Демофел. О, если бы ты, вместо того чтобы с нескрываемым удовольствием предвозвещать гибель христианства, пожелал принять в соображение, как бесконечно много европейское человечество обязано этой религии, поздно последовавшей за ним из его истинной старой родины, востока! Благодаря ей, оно приобрело чуждую ему дотоле тенденцию, познав ту основную истину, что жизнь не может быть самоцелью, а истинная цель нашего бытия лежит за его пределами. Именно, греки и римляне полагали эту цель всецело в самой жизни, так что они, в этом смысле, вполне могут быть названы слепыми язычниками. Поэтому и все их добродетели сводятся к тому, что́ способствует общему благу, — к полезному, и Аристотель совершенно наивно говорит: „необходимо те добродетели будут величайшими, которые всего полезнее для других“ (αναγκη δε μεγιστας ειναι αρετας τας τοις αλλοις χρησιμωτατας. Ритор. I, гл. 9). Поэтому-то высшей добродетелью у древних и является любовь к отечеству, — хотя добродетель эта собственно весьма двусмысленна, так как в ней значительную роль играют ограниченность, предрассудок, тщеславие некрытое своекорыстие. Немного выше только что приведенного места Аристотель перечисляет все добродетели, чтобы затем разобрать их поодиночке. Вот они: справедливость, мужество, умеренность, великолепие (μεγαλοπρεπεια), великодушие, щедрость, кротость, разумность и мудрость. Какая разница с христианскими добродетелями! Даже Платон, без сравнения самый трансцендентный философ дохристианской древности, не знает добродетели высшей, чем справедливость, которую он даже один только и рекомендует безусловно и ради нее самой, — тогда как у всех прочих древних философов цель всякой добродетели есть счастливая жизнь, vita beata, а мораль трактуется как руководство к такой жизни. От этого плоского и грубого погружения в эфемерное, неверное и пустое существование, европейское человечество было освобождено христианством, которое
Coelumque tueri
Jussit et erectos ad sidera tollere vultus.

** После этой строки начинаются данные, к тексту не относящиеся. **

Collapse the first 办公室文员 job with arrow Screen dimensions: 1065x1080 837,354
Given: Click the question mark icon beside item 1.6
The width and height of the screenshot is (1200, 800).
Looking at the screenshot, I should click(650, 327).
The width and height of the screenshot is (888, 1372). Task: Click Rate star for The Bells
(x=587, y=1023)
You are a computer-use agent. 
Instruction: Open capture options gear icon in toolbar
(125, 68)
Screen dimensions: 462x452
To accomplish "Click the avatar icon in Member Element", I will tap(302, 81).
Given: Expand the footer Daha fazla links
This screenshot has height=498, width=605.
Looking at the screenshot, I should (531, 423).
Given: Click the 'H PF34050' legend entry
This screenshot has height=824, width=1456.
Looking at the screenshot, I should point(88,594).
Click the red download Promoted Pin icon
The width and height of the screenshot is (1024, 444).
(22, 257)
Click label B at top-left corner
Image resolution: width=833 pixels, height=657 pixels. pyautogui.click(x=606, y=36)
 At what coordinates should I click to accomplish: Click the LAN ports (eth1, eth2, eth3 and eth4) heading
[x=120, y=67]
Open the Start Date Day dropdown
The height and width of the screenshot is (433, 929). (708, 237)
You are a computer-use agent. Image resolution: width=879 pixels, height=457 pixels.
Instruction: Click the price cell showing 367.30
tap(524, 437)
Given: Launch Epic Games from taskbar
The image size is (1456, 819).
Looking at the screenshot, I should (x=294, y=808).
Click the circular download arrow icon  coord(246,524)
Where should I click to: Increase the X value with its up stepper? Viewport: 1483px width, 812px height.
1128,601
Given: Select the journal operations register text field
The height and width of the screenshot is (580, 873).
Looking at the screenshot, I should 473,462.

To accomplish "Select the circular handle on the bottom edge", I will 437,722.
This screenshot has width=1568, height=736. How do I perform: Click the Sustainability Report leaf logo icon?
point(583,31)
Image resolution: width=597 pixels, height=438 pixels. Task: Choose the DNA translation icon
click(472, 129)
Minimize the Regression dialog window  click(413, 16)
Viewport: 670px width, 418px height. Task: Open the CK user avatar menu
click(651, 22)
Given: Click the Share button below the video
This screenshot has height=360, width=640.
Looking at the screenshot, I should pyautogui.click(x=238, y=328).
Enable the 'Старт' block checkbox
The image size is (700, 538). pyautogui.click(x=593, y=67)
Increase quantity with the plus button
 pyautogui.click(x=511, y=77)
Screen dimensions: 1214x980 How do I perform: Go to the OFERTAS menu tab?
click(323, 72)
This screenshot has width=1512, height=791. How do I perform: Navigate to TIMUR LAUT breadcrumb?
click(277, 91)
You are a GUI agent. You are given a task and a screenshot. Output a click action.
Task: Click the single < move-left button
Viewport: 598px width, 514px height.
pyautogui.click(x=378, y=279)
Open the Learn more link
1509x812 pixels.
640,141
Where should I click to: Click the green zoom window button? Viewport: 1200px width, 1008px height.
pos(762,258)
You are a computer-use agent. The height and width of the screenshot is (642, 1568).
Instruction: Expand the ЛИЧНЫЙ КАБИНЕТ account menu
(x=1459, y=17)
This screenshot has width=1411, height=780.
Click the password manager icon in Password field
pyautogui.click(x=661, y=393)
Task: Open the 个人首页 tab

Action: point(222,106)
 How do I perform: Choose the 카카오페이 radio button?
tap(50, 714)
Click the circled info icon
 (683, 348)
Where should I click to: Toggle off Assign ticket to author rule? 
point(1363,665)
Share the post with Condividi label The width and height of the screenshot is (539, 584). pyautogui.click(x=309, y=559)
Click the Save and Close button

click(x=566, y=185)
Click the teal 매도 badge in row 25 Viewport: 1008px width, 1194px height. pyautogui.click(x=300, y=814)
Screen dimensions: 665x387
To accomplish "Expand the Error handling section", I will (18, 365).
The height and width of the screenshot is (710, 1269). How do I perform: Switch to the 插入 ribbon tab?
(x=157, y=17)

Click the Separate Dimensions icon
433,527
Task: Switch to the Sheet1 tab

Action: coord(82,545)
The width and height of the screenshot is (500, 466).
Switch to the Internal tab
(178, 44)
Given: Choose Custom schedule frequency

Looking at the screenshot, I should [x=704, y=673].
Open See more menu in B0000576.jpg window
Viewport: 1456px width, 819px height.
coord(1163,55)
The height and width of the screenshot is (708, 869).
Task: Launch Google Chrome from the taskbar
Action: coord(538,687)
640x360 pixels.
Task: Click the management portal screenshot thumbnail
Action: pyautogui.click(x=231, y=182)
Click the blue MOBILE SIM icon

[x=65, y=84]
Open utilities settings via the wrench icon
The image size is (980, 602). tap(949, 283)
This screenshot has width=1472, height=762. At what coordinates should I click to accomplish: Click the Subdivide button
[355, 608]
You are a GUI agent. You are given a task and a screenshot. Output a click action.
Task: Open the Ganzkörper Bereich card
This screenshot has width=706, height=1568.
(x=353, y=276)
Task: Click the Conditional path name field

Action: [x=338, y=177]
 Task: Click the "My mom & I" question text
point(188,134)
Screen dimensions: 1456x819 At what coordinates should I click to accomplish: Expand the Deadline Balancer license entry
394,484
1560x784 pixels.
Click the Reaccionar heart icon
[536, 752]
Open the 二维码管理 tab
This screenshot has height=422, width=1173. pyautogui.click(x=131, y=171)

Соответственно тому, христианство проповедовало не просто справедливость, а любовь к людям, сострадание, благотворение, примирение, любовь к врагам, терпение, смирение, отречение, веру и надежду. Оно пошло даже дальше: оно учило, что мир — достояние зла и что мы нуждаемся в искуплении, — поэтому оно проповедовало презрение к миру, самоотречение, целомудрие, отказ от собственной воли, т. е. отвержение жизни и ее обманчивых наслаждений; оно указывало даже на освящающую силу страдания, и символом христианства служит орудие пытки. — Я охотно соглашаюсь с тобою, что это серьезное и единственно правильное воззрение на жизнь, под другими формами, уже на целые тысячелетия раньше получило себе распространение во всей Азии, как оно и теперь еще распространено там, независимо от христианства: но для европейского человечества оно было новым и великим откровением. Ибо, как известно, население Европы состоит из вытесненных и заблудившихся, постепенно проникавших сюда азиатских племен, которые за свое долгое странствование утратили первоначальную религию своей родины и вместе с тем правильное понимание жизни, — так что впоследствии, в новом климате, они вырабатывали себе собственные и довольно грубые религии, — главным образом, друидскую, религию Одина и греческую, метафизическое содержание которых было ничтожно и очень неглубоко. — Между тем у греков развилось совершенно особенное, можно сказать инстинктивное, им одним среди всех народов земли, когда-либо бывших, свойственное, тонкое и верное чувство красоты: поэтому в устах их поэтов и под руками их ваятелей их мифология приняла чрезвычайно красивый и занимательный вид. Зато серьезное, истинное и глубокое значение жизни было у греков и римлян утрачено: они проживали свою жизнь, как большие дети, пока не явилось христианство и вновь не напомнило им о серьезной жизни.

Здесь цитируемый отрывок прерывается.